PySCF: How to do CCSD calculations from an FCIDUMP file in HDF5 format?

Question

Recently my question: Why does CCSD work, but not CCSD(T), after reading an FCIDUMP in PySCF? lead to a bug fix that allows users to do CCSD(T) calculations from an FCIDUMP file in PySCF. That was with the FCIDUMP file being in ASCII format though!

When the FCIDUMP file is in ASCII format, it's easy to create an "SCF object" from the dump file:

mf = pyscf.tools.fcidump.to_scf(name+'.fcidump', molpro_orbsym=False, mf=None)
mf.run()

That object is what's required to do CCSD calculations:

mcc = cc.CCSD(mf)
e = mcc.kernel()

However the function that "loads" an FCIDUMP file in HDF5 format gives an eri object instead of an scf object:

eri = ao2mo.load(name+'.fcidump.h5',dataname='dummy_label')

Attempting to do CCSD from only the ERI object

If I were just to replace the above mf with eri as in the line below:

mcc = cc.CCSD(eri)

then it will trigger the convert_to_rhf function in pyscf/scf/addons.py which will crash at assert (isinstance(mf, hf.SCF)) presumably because eri is not an instance of an hf.SCF object.

By simply doing:

mcc = cc.CCSD()

there will be a complaint about the required mf input being missing. If we do:

mcc = pyscf.cc.ccsd.kernel(eris=eri, callback=None)

there will be an error because cc.ccsd.kernel() requries a mycc object as an input argument. The following gets us closer:

mcc = pyscf.cc.ccsd.kernel(0,eris=eri, verbose=9,callback=None)

but ends in pyscf/cc/ccsd.py at mycc.get_init_guess(eris) presumably because the integer 0 doesn't contain information about the initial guess for the CCSD calculation:

AttributeError: 'int' object has no attribute 'get_init_guess'

In most programs, asking for a CCSD calculation automatically triggers an MP2 calculation so that there's a decent initial guess for the CCSD, and I'm sure that's also happening in PySCF if I do cc.CCSD(mf), but it seems that if we run pyscf.cc.ccsd.kernel() instead (due to not having an mf object), then we need to do explicitly tell the program to do an MP2 calcualtion first. The brings us to the question:

Attempting to do MP2 from only the ERI object

Running mf.MP2().run() requires an mf object.

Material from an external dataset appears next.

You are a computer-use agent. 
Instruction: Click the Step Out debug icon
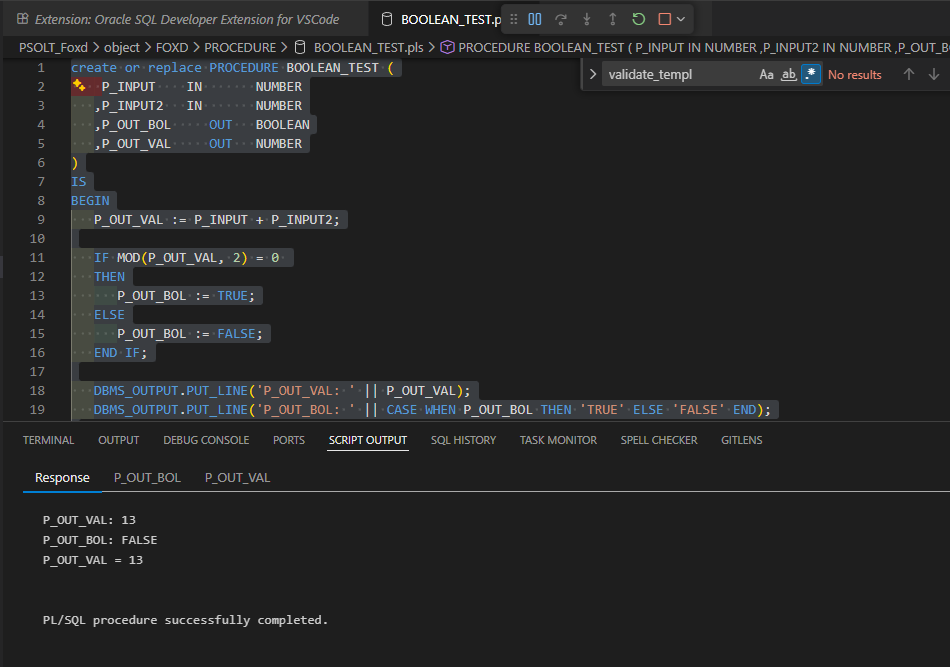tap(612, 19)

The following:

eri.MP2().run(verbose=9)

won't work because eri is a load object and doesn't have an mp2 attribute:

AttributeError: 'load' object has no attribute 'MP2'

In fact pyscf.ci.cisd.CISD() would also complain about not having an mf object.

Attempting to get an SCF object from an ERI object

As long as we can get an mf object from the eri, we can do CISD, MP2, CCSD and much more. Attempting to create the mf object from the FCIDUMP in the way that we did when the FCIDUMP was in ASCII format:

mf = pyscf.tools.fcidump.to_scf(name+'.fcidump.h5', molpro_orbsym=False, mf=None)

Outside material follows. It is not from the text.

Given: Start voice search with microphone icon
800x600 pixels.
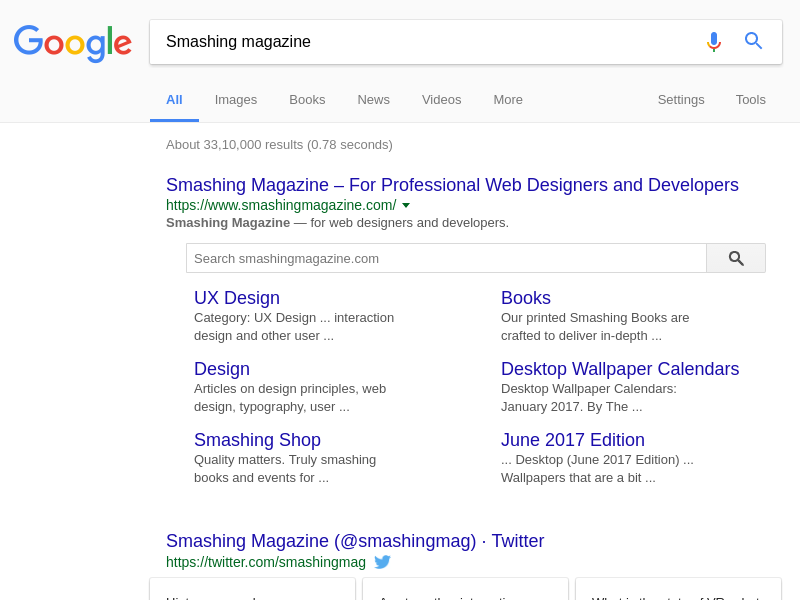Looking at the screenshot, I should tap(713, 41).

just leads to a complaint which seems to be about the FCIDUMP file not being in ASCII format:

python3.8/codecs.py", line 322, in decode
    (result, consumed) = self._buffer_decode(data, self.errors, final)
UnicodeDecodeError: 'utf-8' codec can't decode byte 0x89 in position 0: invalid start byte

There's not much documentation for pyscf.tools.fcidump.to_scf() but the source code suggests that it will only work if the FCIDUMP file is in ASCII format. Perhaps it can be hacked to go into the HDF5 file and fetch the integrals, but I would think that since PySCF has the capability to load the integrals with ao2mo.load(), it would have the ability to use loaded integrals, meaning that there's already a way to get the mf object from an eri object.

I've also looked at pyscf.tools.fcidump.scf_from_fcidump() but it seems to require the user to already have an mf object. Also in pyscf/tools/fcidump.py there are the from_mo() and from_integrals(), but they are for writing FCIDUMP files, not loading them.

Question

My question was how to do CCSD from an FCIDUMP file in HDF5 format. Based on the above troubleshooting, I've discovered that it boils down to converting the eri object obtained from the FCIDUMP.h5 file into an scf object, which I don't know how to do!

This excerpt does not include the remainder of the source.